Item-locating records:
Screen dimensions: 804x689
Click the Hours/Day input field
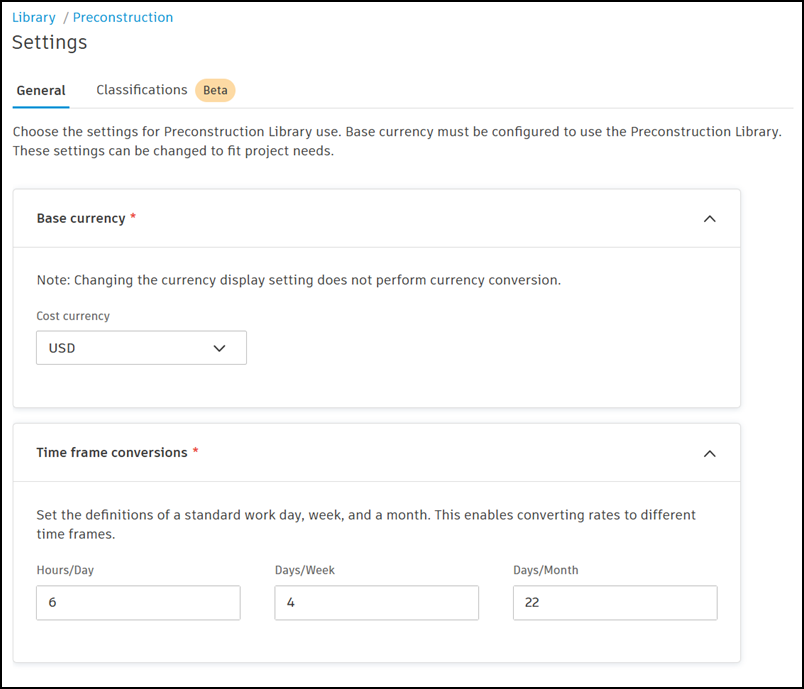point(138,603)
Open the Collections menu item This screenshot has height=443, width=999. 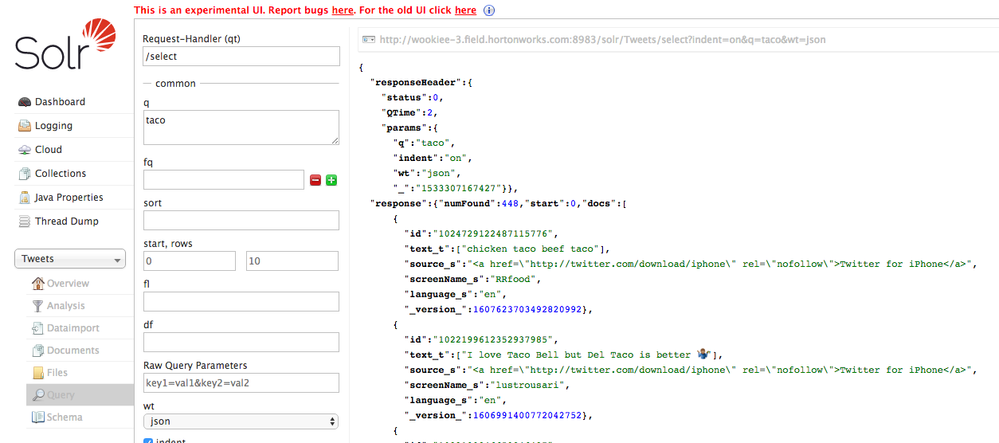[60, 174]
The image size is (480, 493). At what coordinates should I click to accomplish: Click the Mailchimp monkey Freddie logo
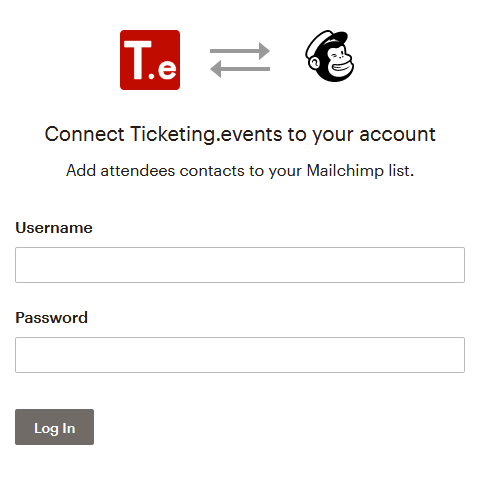click(x=330, y=56)
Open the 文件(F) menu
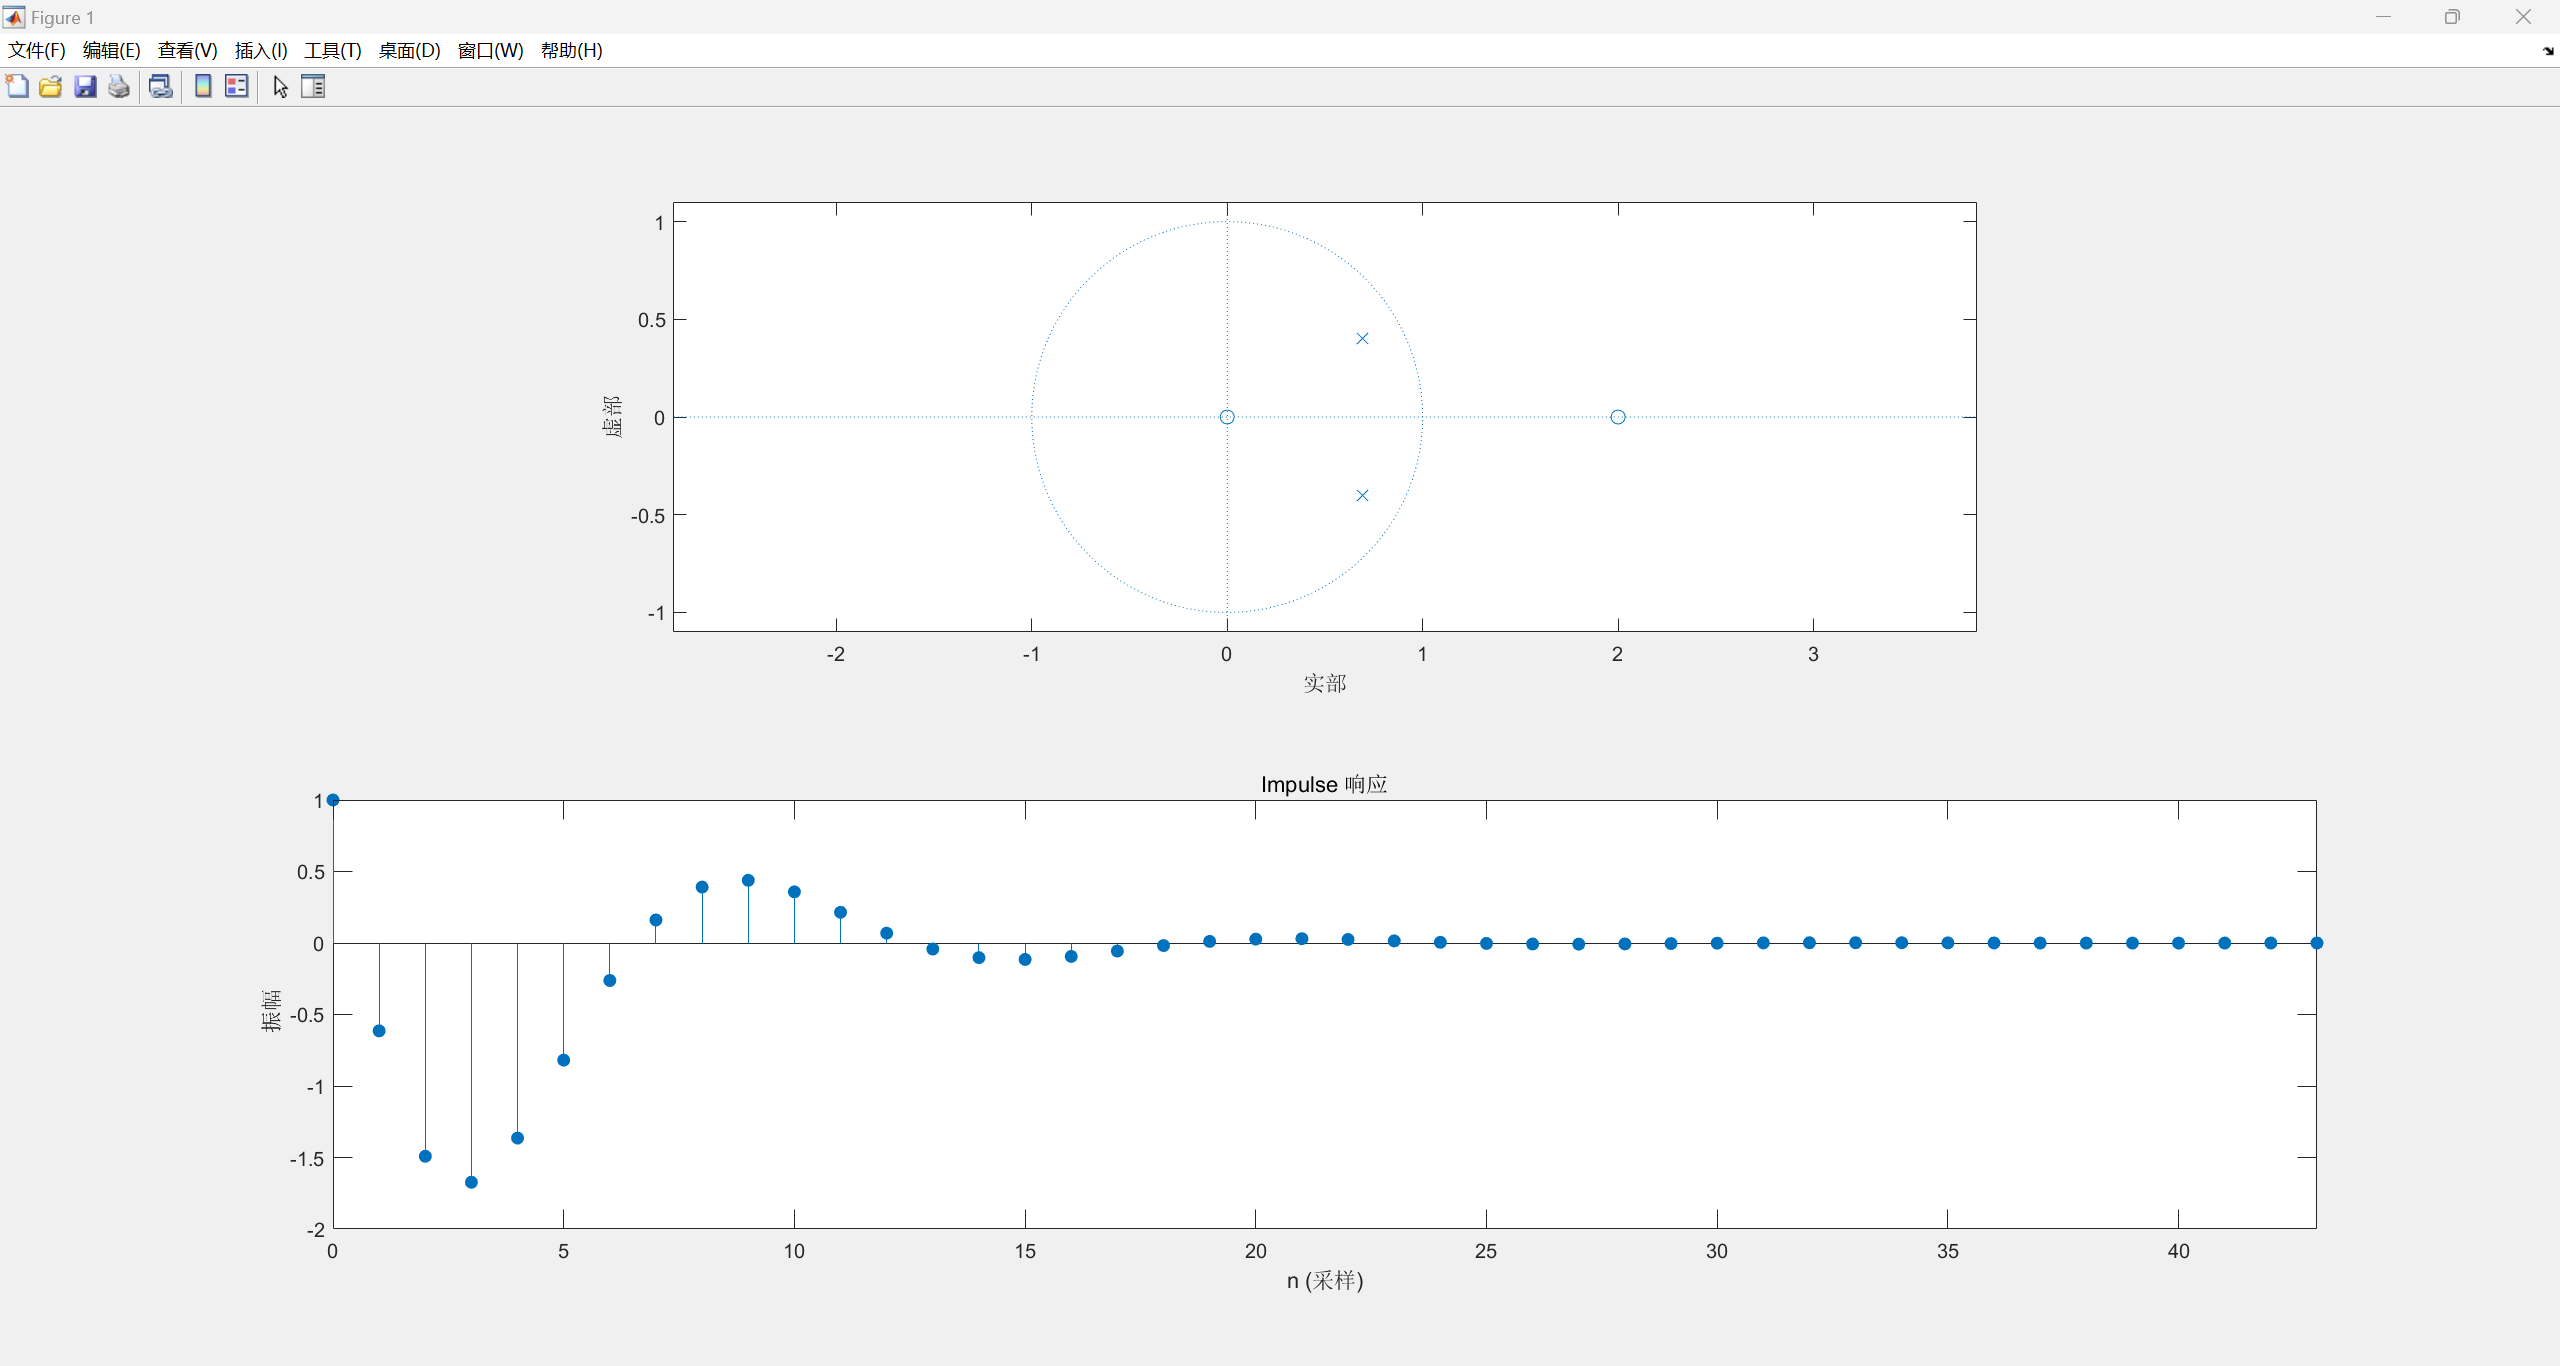2560x1366 pixels. click(x=37, y=51)
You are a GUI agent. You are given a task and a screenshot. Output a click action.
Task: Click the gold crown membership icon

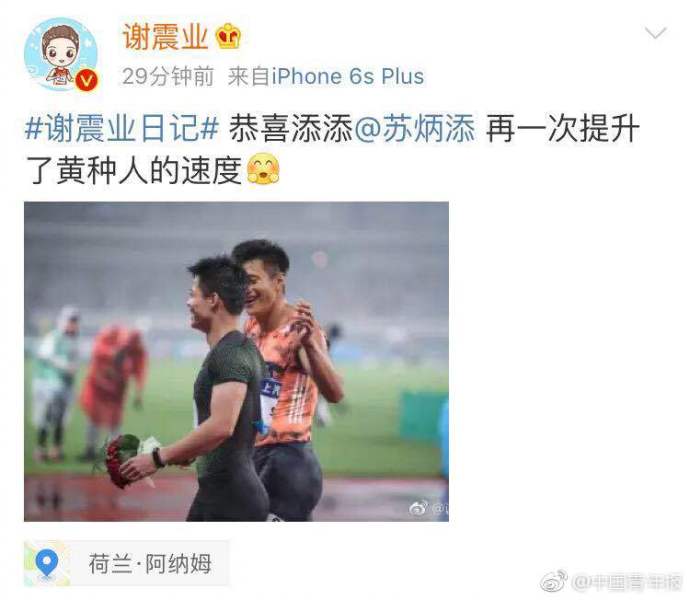(228, 36)
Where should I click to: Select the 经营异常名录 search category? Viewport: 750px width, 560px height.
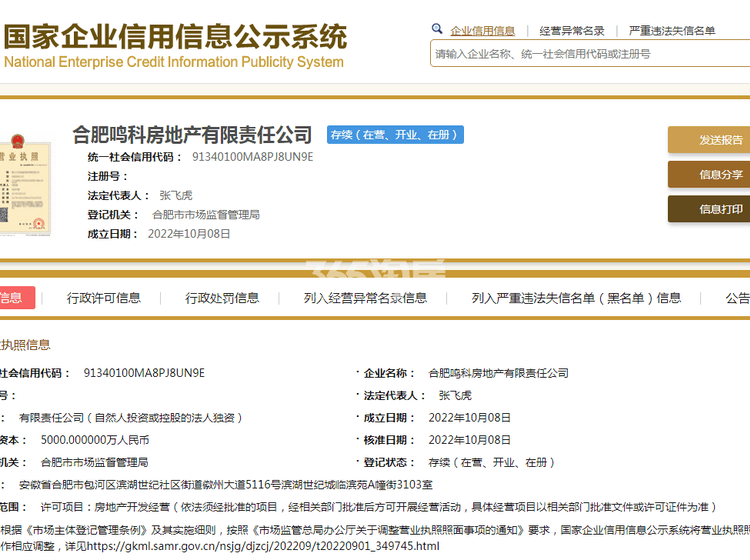[572, 31]
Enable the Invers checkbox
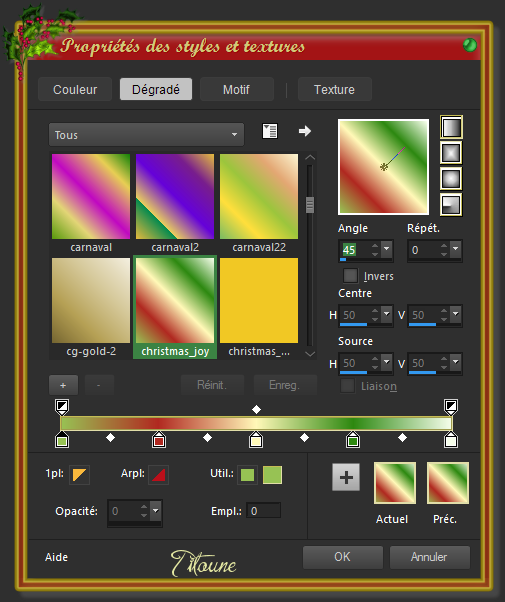This screenshot has height=602, width=505. pos(350,276)
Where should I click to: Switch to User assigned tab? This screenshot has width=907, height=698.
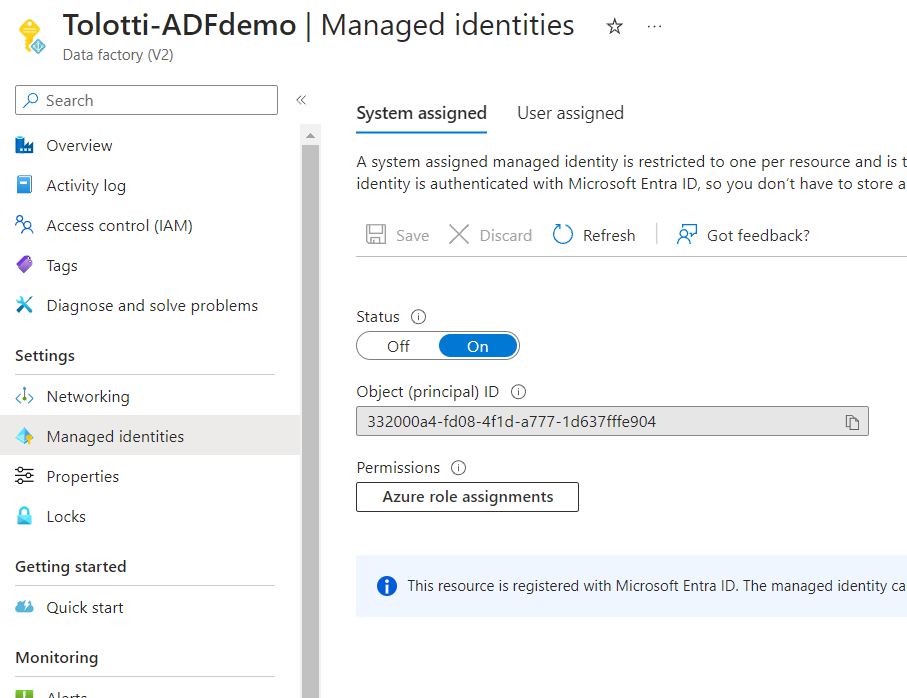[x=570, y=113]
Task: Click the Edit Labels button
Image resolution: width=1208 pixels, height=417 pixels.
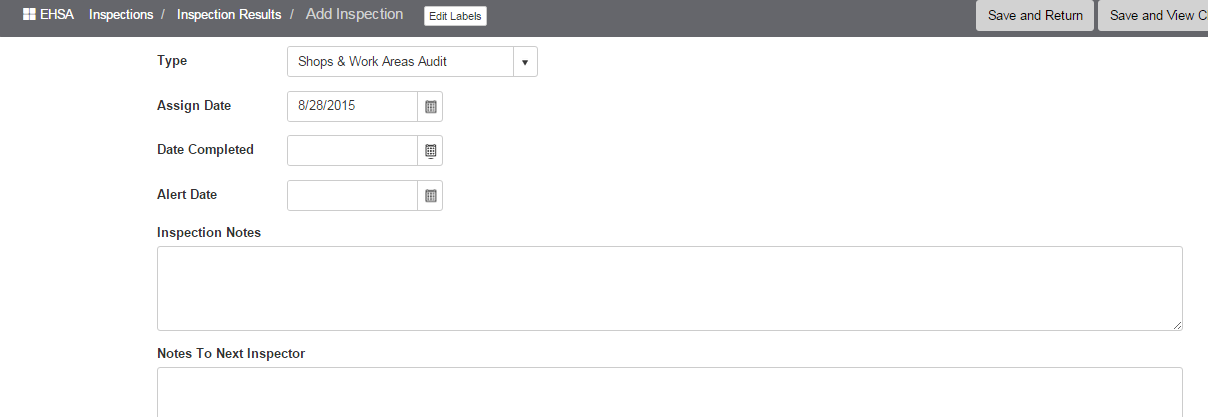Action: click(455, 16)
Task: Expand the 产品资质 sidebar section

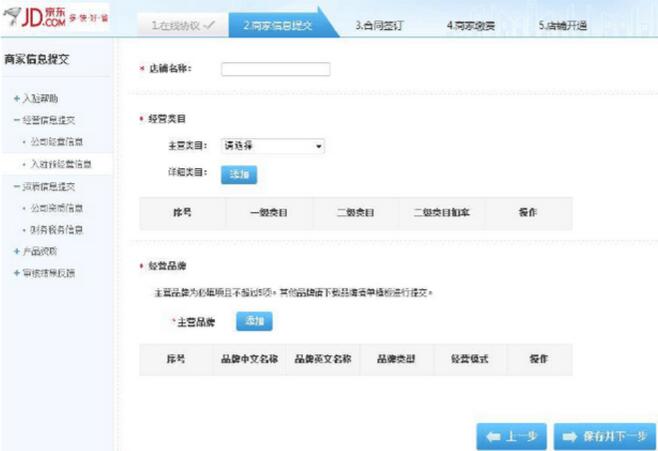Action: 15,251
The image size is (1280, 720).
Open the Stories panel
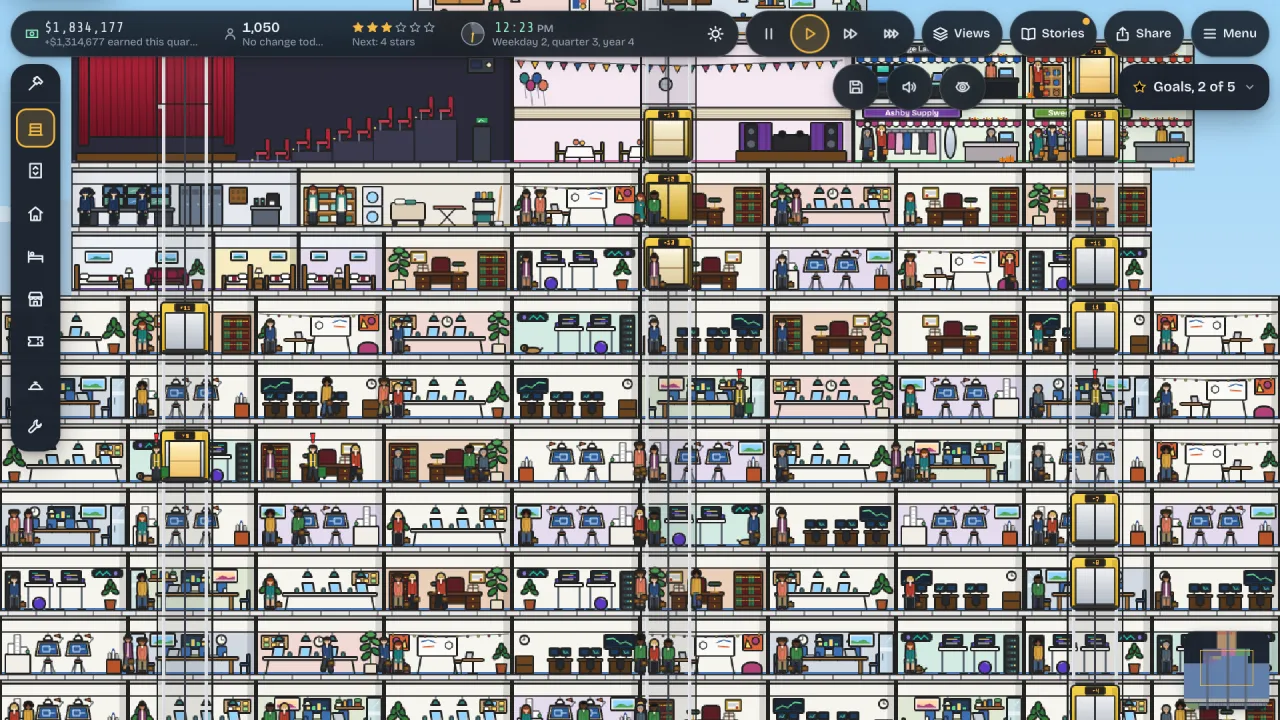(x=1052, y=33)

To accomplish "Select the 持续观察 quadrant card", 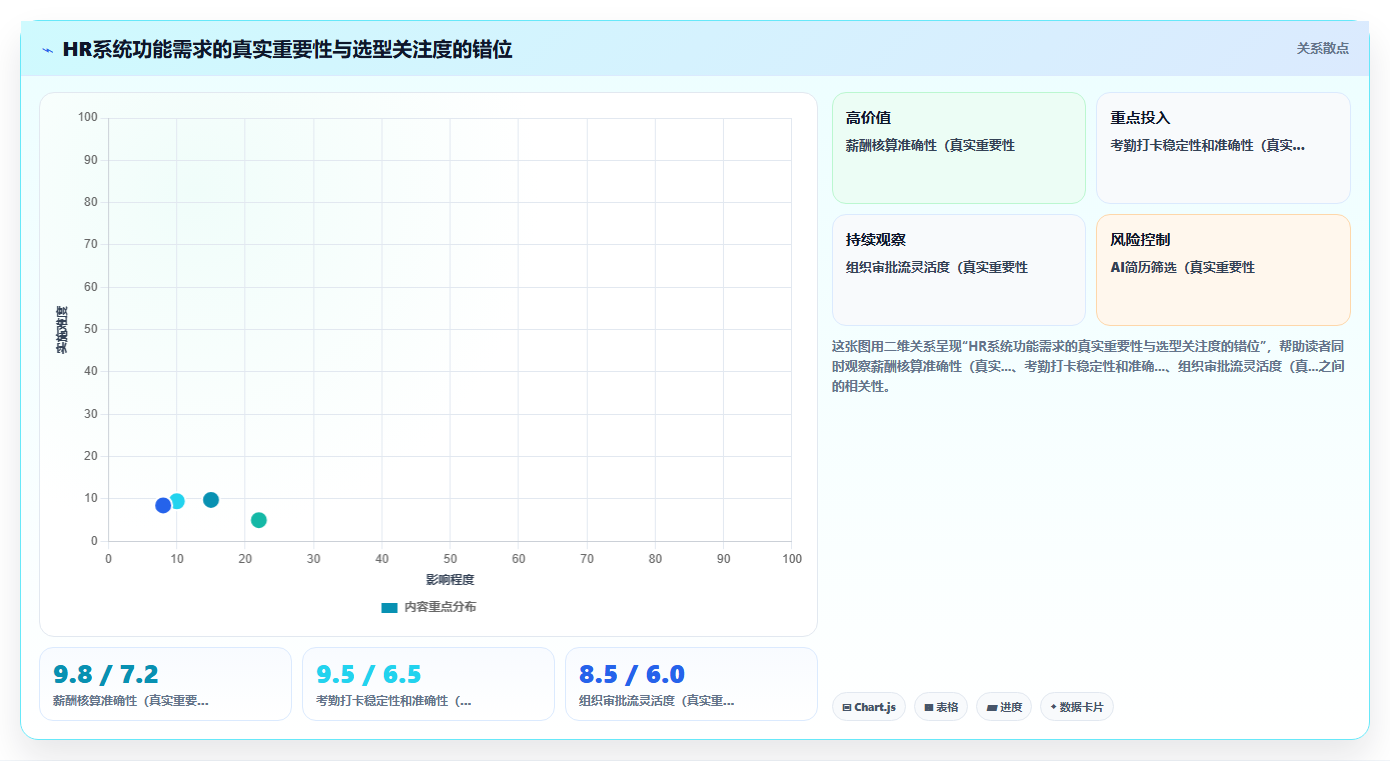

> **Exercise prompt**
Transcribe the data word for word, from the line containing "You are a GUI" through the end of the data. Omit the pictures from your answer.

> **Correct result**
You are a GUI agent. You are given a task and a screenshot. Output a click action.
Task: Click the gold crown membership icon

(228, 36)
Where should I click to: Select the 经营异常名录 search category? Viewport: 750px width, 560px height.
[572, 31]
Enable the Invers checkbox
This screenshot has height=602, width=505. pos(350,276)
Where should I click to: Switch to User assigned tab? This screenshot has width=907, height=698.
[x=570, y=113]
Task: Click the Edit Labels button
Image resolution: width=1208 pixels, height=417 pixels.
Action: click(455, 16)
Task: Expand the 产品资质 sidebar section

Action: 15,251
The image size is (1280, 720).
Open the Stories panel
(x=1052, y=33)

To accomplish "Select the 持续观察 quadrant card", 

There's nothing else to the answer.